Thanks to gene therapies, previously untreatable diseases are now treatable and patient quality of life has improved exponentially. Yet, gene therapy regulatory challenges, along with R&D, manufacturing, and the realities of the patient populations, are keeping the game-changing sector from realizing its full potential.
During the BIO International Convention in June 2022, Pfizer’s Robert Smith moderated a panel discussion, Realizing the Promise of Gene Therapy: Current Challenges, Opportunities and Trends. The panelists included:
- Janet Lambert, CEO of the Alliance for Regenerative Medicine
- Debra Miller, CEO & Founder of CureDechenne
- Ruhi Khan, Chief Business Officer at Caribou Biosciences, Inc.
- Albert Hwang, MD and Managing Director for the Healthcare Investment Banking at Morgan Stanley
- Peter Marks, MD, PhD, and the Director at the Centers for Biologics Evaluation & Research (CBER), US Food & Drug Administration (FDA)
The gene therapy regulatory landscape today
The landscape of gene therapy development is changing, creating a variety of dynamic and unique challenges.
“Our global data of about 3100 companies worldwide has shown that a little over half of gene therapy-focused biotech companies are in the United States, about 30% are in the South Pacific, and a little under 20% are in Europe, which is considerably less than there used to be,” said Janet Lambert of the Alliance for Regenerative Medicine.
But this is a profoundly complicated global market, which means that raising capital, shoring up and standardizing manufacturing, and pairing manufacturing needs with robust and actively up-to-date regulation are paramount.
“Regulatory delays when it comes to manufacturing issues is a big pain point,” added Lambert.
The FDA’s Peter Marks agreed: “Manufacturing and regulatory interface is still a major pain point,” he said. “What the United States regulatory agencies can do is to find ways to standardize processes to try to decrease regulation. And if we could find a way that we didn’t have to reinvent the manufacturing process each time, maybe that would be a way of decreasing regulatory burden and therefore allow rare disease gene therapy development to move forward faster.”
How gene therapy regulatory challenges impact patients
Debra Miller of CureDechenne pointed out a major barrier for the gene therapy field: gene therapies are largely for small patient populations who have very rare diseases.

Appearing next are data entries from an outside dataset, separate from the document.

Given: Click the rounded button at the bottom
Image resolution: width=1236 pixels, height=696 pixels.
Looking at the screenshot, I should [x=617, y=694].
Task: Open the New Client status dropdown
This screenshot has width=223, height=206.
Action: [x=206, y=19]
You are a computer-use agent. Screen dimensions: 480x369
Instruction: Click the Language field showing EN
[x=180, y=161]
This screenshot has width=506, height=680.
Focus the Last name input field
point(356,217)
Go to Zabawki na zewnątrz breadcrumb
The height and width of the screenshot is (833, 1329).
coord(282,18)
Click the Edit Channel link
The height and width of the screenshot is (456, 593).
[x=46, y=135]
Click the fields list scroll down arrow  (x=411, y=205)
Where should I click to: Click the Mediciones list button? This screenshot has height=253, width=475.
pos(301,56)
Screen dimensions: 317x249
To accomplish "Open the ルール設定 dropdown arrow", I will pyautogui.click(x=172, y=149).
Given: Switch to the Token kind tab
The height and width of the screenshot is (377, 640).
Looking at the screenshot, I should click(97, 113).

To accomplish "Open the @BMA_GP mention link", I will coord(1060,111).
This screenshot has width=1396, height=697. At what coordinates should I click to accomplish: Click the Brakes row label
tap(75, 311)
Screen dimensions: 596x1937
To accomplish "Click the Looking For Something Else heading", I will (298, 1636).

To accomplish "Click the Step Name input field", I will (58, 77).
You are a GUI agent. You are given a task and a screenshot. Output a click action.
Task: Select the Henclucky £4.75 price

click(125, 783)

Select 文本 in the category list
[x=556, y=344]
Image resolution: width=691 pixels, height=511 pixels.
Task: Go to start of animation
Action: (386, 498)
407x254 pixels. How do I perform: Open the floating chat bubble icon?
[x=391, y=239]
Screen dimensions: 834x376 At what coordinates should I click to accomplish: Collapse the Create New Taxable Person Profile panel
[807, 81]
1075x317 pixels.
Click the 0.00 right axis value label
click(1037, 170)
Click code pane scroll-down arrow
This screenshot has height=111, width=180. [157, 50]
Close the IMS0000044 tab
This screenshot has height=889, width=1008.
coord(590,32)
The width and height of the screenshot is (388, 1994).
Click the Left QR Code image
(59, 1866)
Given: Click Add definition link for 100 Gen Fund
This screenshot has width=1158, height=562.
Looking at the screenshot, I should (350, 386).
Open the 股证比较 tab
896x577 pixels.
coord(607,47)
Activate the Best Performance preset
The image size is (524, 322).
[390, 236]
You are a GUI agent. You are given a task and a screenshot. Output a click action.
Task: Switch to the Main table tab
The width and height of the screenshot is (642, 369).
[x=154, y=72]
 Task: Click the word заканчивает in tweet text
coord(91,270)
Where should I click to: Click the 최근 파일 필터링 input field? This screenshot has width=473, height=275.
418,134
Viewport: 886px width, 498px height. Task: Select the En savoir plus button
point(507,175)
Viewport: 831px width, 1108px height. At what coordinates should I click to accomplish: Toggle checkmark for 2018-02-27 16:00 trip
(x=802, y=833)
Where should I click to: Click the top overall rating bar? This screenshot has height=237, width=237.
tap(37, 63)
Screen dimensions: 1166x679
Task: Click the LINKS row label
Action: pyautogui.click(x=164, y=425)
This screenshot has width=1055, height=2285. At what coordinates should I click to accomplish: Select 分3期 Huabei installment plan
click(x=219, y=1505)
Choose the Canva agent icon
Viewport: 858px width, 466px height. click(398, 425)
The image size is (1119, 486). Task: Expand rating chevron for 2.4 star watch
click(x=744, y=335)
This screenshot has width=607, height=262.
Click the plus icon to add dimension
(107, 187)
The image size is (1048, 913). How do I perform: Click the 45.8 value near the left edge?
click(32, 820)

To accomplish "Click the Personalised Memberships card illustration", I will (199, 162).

This exacerbates manufacturing and regulatory issues.
However, she acknowledged that the heart of the field is patient-focused: “The biotech and biopharma companies we work with really do focus on what is important for the patient,” she said. “It is something that I am obviously very pleased about. In terms of where we are now, it’s two steps forward and one step back. The development of gene therapy is still slow, especially when you are a parent, and there are overwhelming challenges associated with the science, manufacturing, as well as patient toxicity. These are things we really have to think about as we invest, support, and move forward. Regardless, we’ve come really far, but there is still a long way to go.”
“One challenge in the oncology space is that when regulations are lagging, sponsors are forced to pigeonhole development into outdated or inconsistent guidelines,” said Ruhi Khan of Caribou Biosciences, “which then burdens the FDA more as they need to catch up.”
These barriers trickle down to the patient level as well when it comes to the affordability of and access to gene therapies. This is where institutions like the FDA, CMS, and Medicaid come in.
“It is heartbreaking to see all of this work go into gene therapies and then ultimately see them taken off of the market because they were not successfully delivered to the patients,” Lambert said.
However, the overwhelming consensus was that, despite the challenges, the gene therapy field is committed to opening up communication lines to improve the field and save lives.
“The sector is changing,” said Lambert, “But it is still a strong sector with a very strong pipeline and clinical trials are indicating that things are changing in meaningful ways.”